No.2 7点 クリスティ再読 2020/03/25 20:21
さて評者もハメット短編をそろそろやらなきゃ...けど難度はチャンドラーやロスマクの比じゃない。どこまでやれるか?といろいろやり方を考えてみたのだが、どうしてもデジタル書籍のお世話にならざるを得ない、というのが結論である。で、この本、各務三郎編、田中融二訳の講談社文庫のハメット短編集だが、グーテンベルク21の同題の電子書籍はこの講談社文庫をそのまま電子化したものだ。収録と他の短編集とのダブりをまずまとめよう。

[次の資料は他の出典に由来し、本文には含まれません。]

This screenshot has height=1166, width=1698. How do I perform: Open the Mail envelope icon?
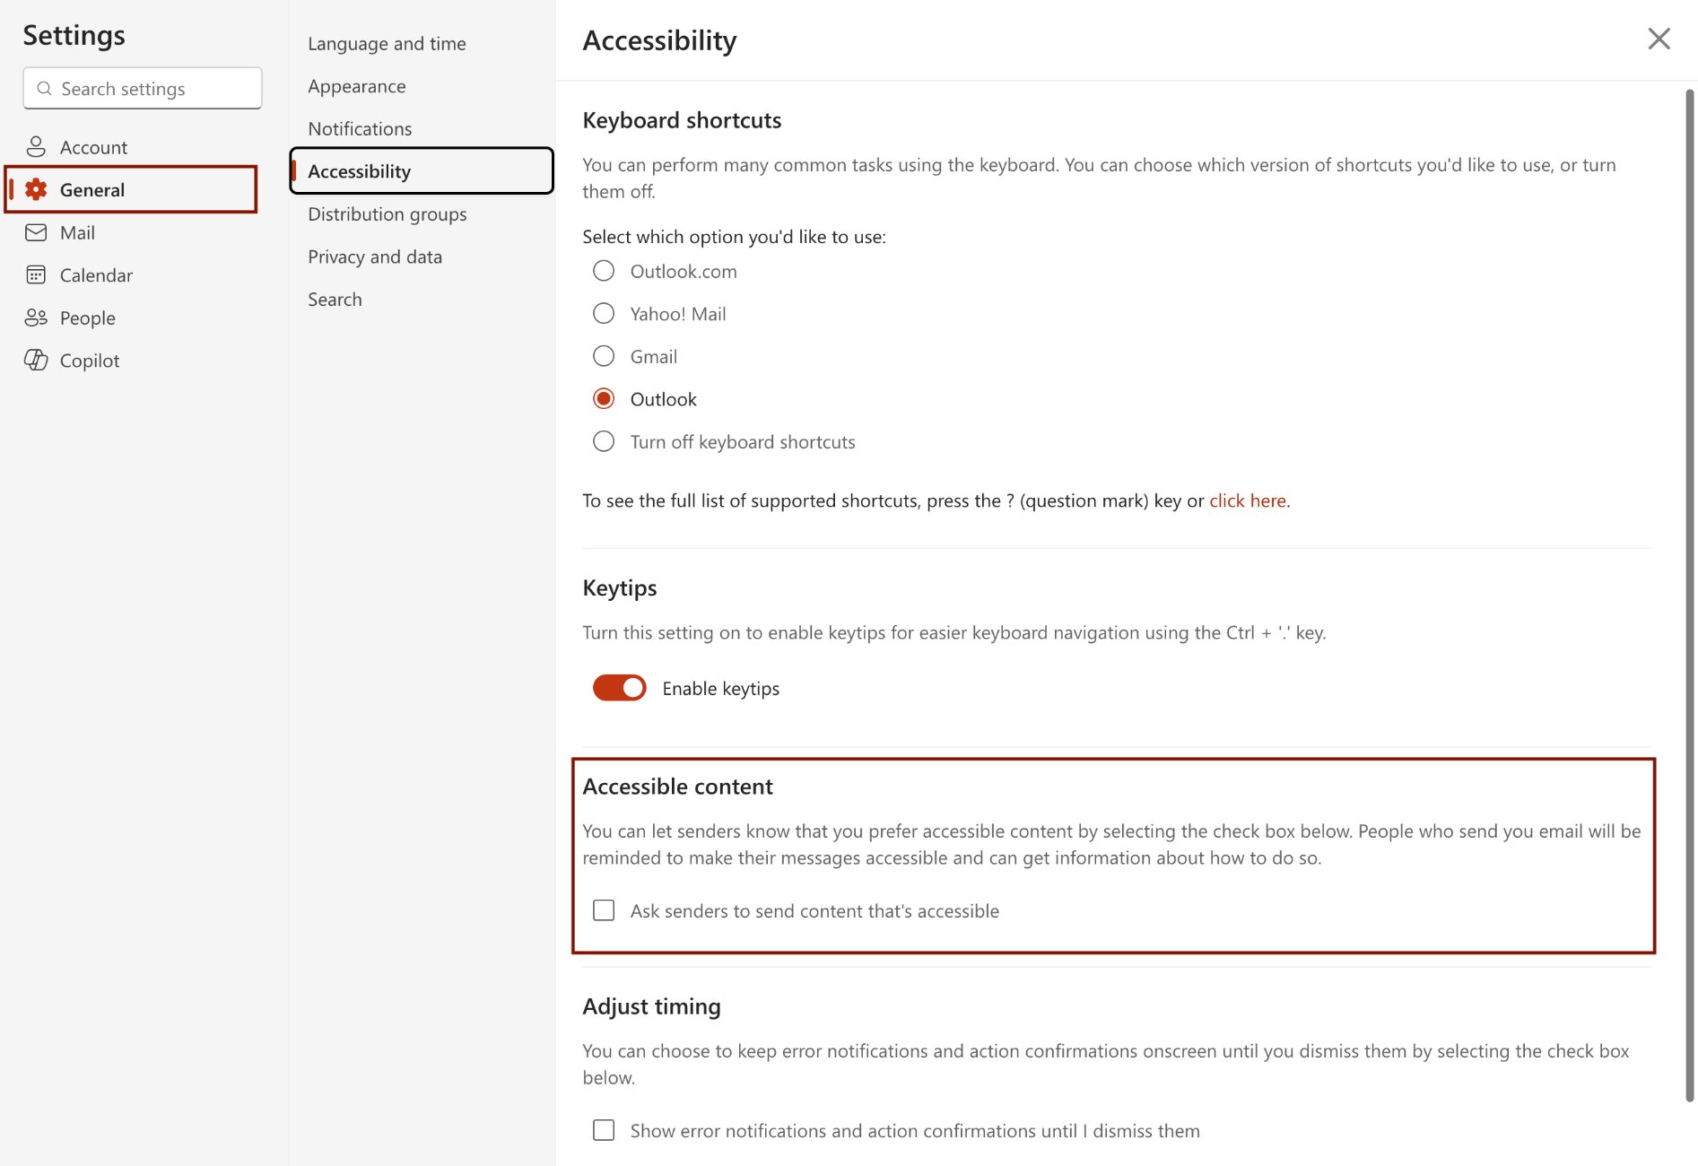click(37, 232)
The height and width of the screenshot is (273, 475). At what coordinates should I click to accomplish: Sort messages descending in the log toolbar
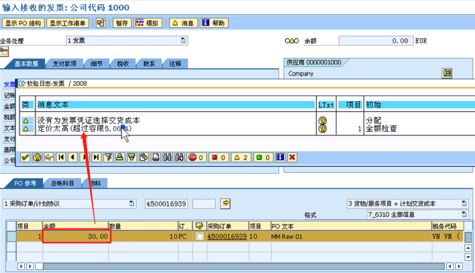131,157
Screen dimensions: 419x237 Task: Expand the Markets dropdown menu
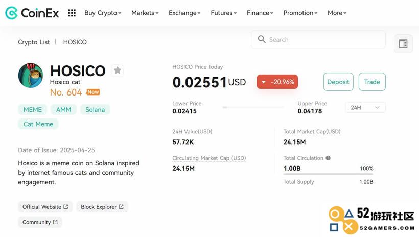145,13
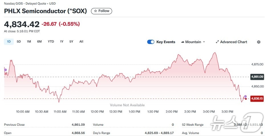Follow the PHLX Semiconductor index
This screenshot has width=267, height=136.
[102, 11]
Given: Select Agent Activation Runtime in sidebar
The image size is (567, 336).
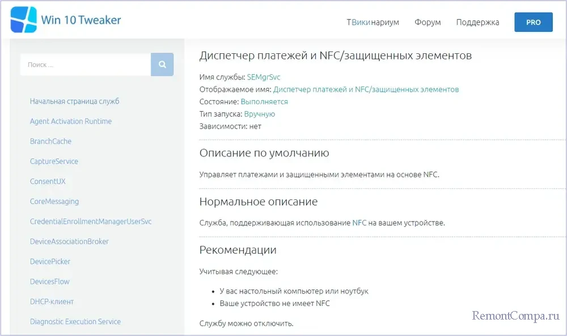Looking at the screenshot, I should coord(70,121).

1.ダン・オダムズを殺した男 創元「スペイドという男」と重複
2.十番目のてがかり 立風「コンチネンタル・オプ」と重複
3.一時間 創元「スペイドという男」と重複
4.パイン街の殺人 重複なし
5.蠅とり紙 重複なし
6.赤い光 創元「スペイドという男」と重複
7.死刑は一回でたくさん 創元「スペイドという男」と重複
8.両雄ならび立たず 重複なし

というわけで、やや創元「スペイドという男」とダブる傾向があるにせよ、3作この本でしか読めない作品がある。とくに「蠅とり紙」は、たまに鮎哲とかパズラーで採用されることのあるトリックを巡っての話。それを実際にやってみたらパズラーみたいにスンナリ行くわけじゃなくて、予想外の方向に事態が転がって「ミステリ」を作り出すことになる...そう読んだら、同じトリックでもパズラーでの予定調和でスタティックな扱いよりも、ずっとずっと「ミステリの本旨」に沿った使い方ができる、なんてハメットが嗤ってるように思えるんだ。読む価値あり。
ちなみにグーテンベルク21の「スペイドという男」は創元同題の稲葉ハメットとは全然別編集で、文庫未収録がかなり入ったものだから、これはかなりお買い得。同じく「コンティネンタル・オプ」は六興出版~ポケミス586の「探偵コンティネンタル・オプ」(砧一郎訳)がそのまま。

こうやってまとめてみると、全短編61作あって、雑誌掲載のみで文庫などに収録の無い作品が11作、創元稲葉ハメットが17作+グーテンベルク21なら13作がプラスで30作。やっと半分...
ふう、遼遠である。

後記:ちなみに「蠅とり紙」は木村二郎(仁良)氏が「ハードボイルド/私立探偵小説ジャンルのベスト短篇」と称賛して、自分の訳をHM2006/3 に載せたそうだ。確かに名作。木村氏(ジロリンタン)のHPになかなか面白いエピソードがあって、原作と「別な」犯人を指摘している(苦笑)。一読の価値があります。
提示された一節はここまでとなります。